I am considering how to recover the defocusing nonlinear Schrödinger equation $iq_t + q_{xx} - 2|q|^2 q = 0$ from its Lax pair. As I understand the equation arises from the requirement that the mixed second partials of the wave function must be equivalent which generates the requirement discussed in Lemma 1. $\Psi(x,t,k)$ is a 2x2 matrix.

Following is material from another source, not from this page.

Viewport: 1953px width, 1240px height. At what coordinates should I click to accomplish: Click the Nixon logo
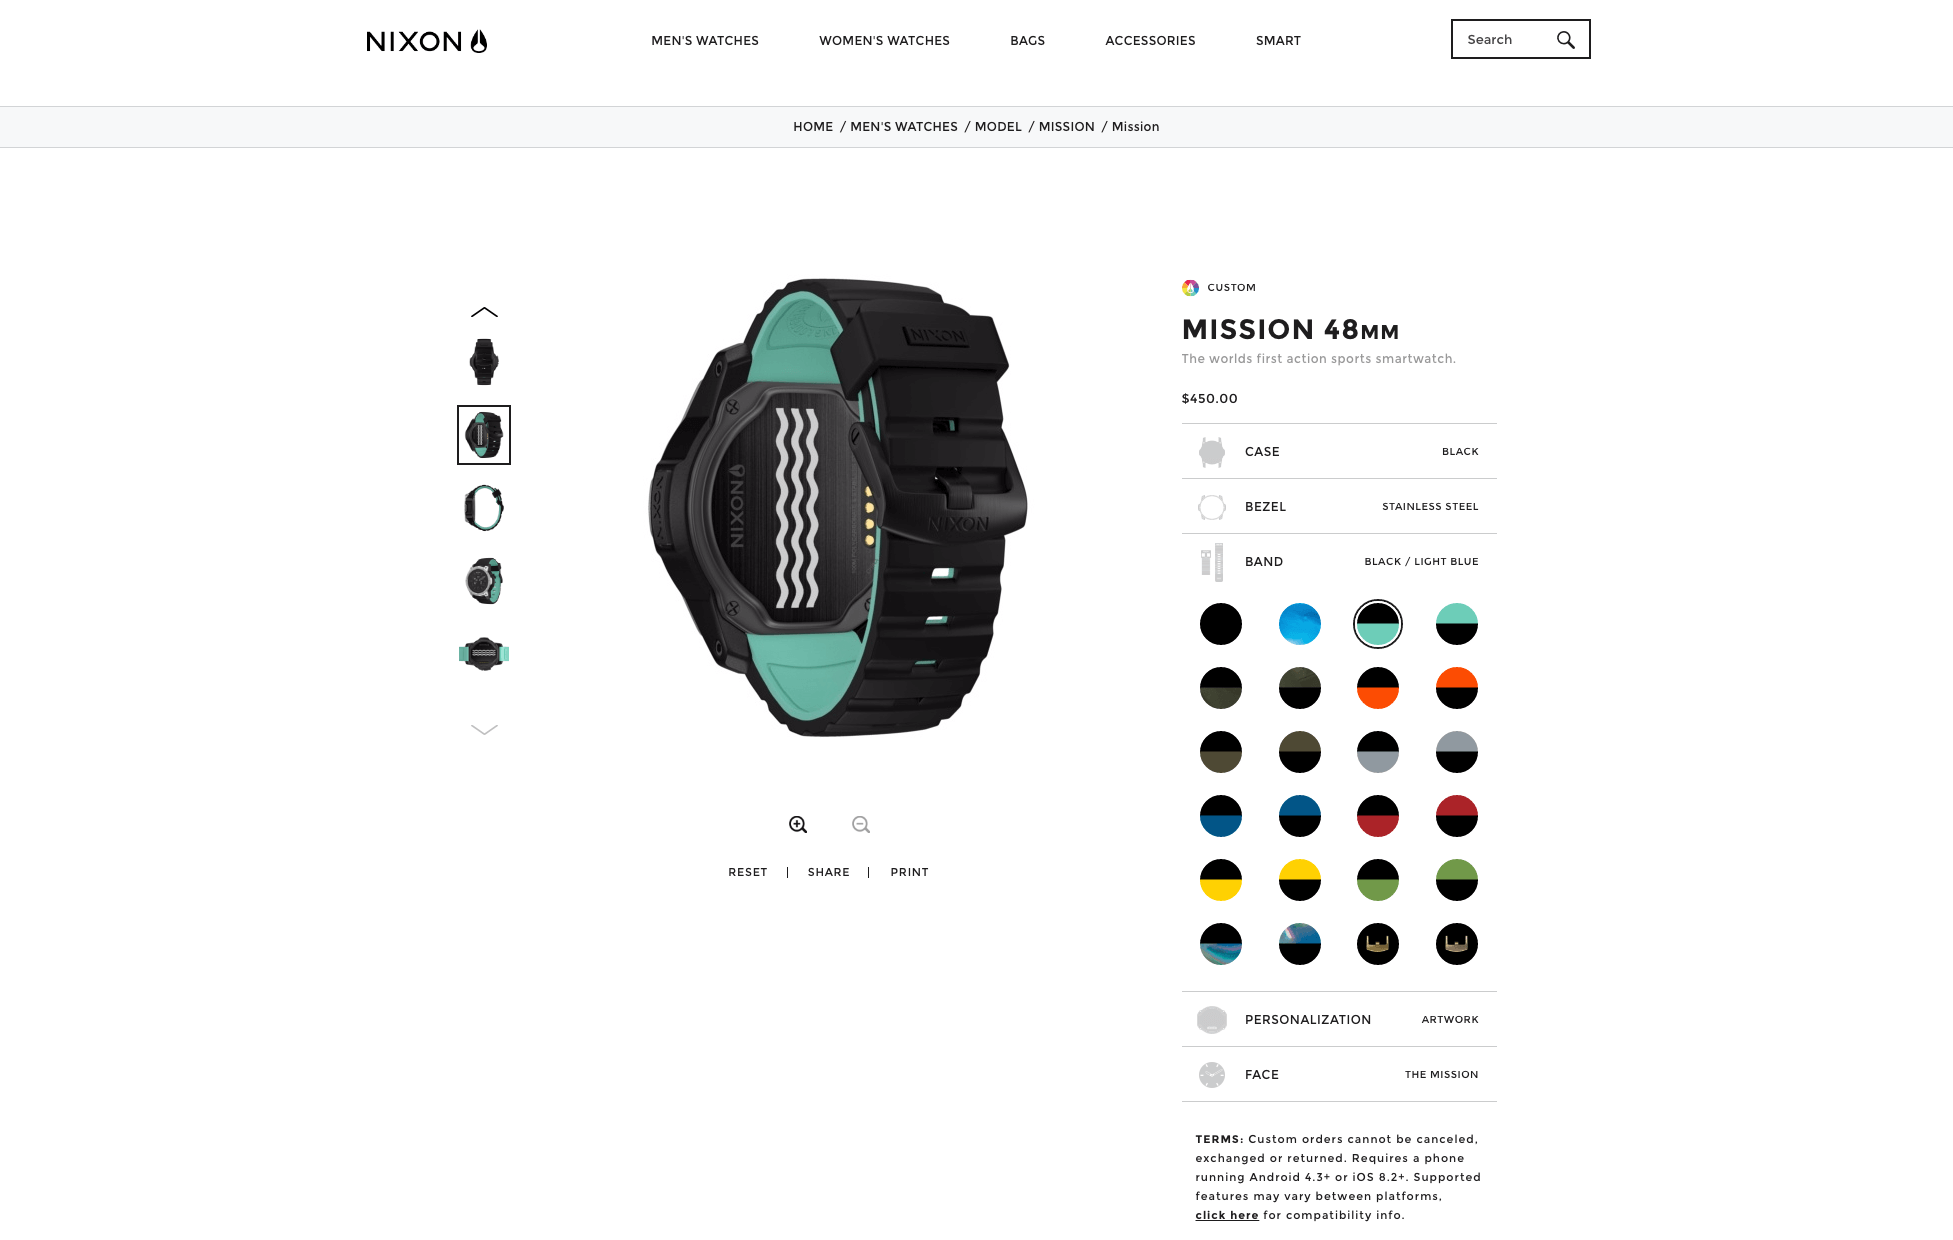click(x=427, y=41)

$$\Psi_x + ik\sigma_3 \Psi = Q \Psi \text{ for } k \in \mathbb{C}$$ $$\Psi_t + 2ik^2 \sigma_3 \Psi = (2k Q - iQ_x \sigma_3 - i|q|^2 \sigma_3)\Psi$$

$$ \sigma_3= \begin{pmatrix} 1 & 0 \\ 0 & -1 \end{pmatrix} $$

$$ Q = \begin{pmatrix} 0 & q(x,t) \\ \overline{q}(x,t) & 0 \end{pmatrix} $$

The operators $U$ and $V$ are defined by the following equations. $${\Psi}_{{{x}}}={U}{\Psi}={\left({Q}-{i}{k}{\sigma}_{{{3}}}\right)}{\Psi}$$ $${\Psi}_{{{t}}}={V}{\Psi}={\left({2}{k}{Q}-{i}{Q}_{{{x}}}{\sigma}_{{{3}}}-{i}{\left|{q}\right|}^{{2}}{\sigma}_{{{3}}}-{2}{i}{k}^{{2}}{\sigma}_{{{3}}}\right)}\Psi$$

Lemma 1(Compatibility of the Lax Pair): Imposing the requirement on mixed partials yields the following relationship, ${\Psi}_{{{x}{t}}}={\Psi}_{{{t}{x}}}\Leftrightarrow{U}_{{{t}}}-{V}_{{{x}}}+{\left[{U},{V}\right]}={0}$.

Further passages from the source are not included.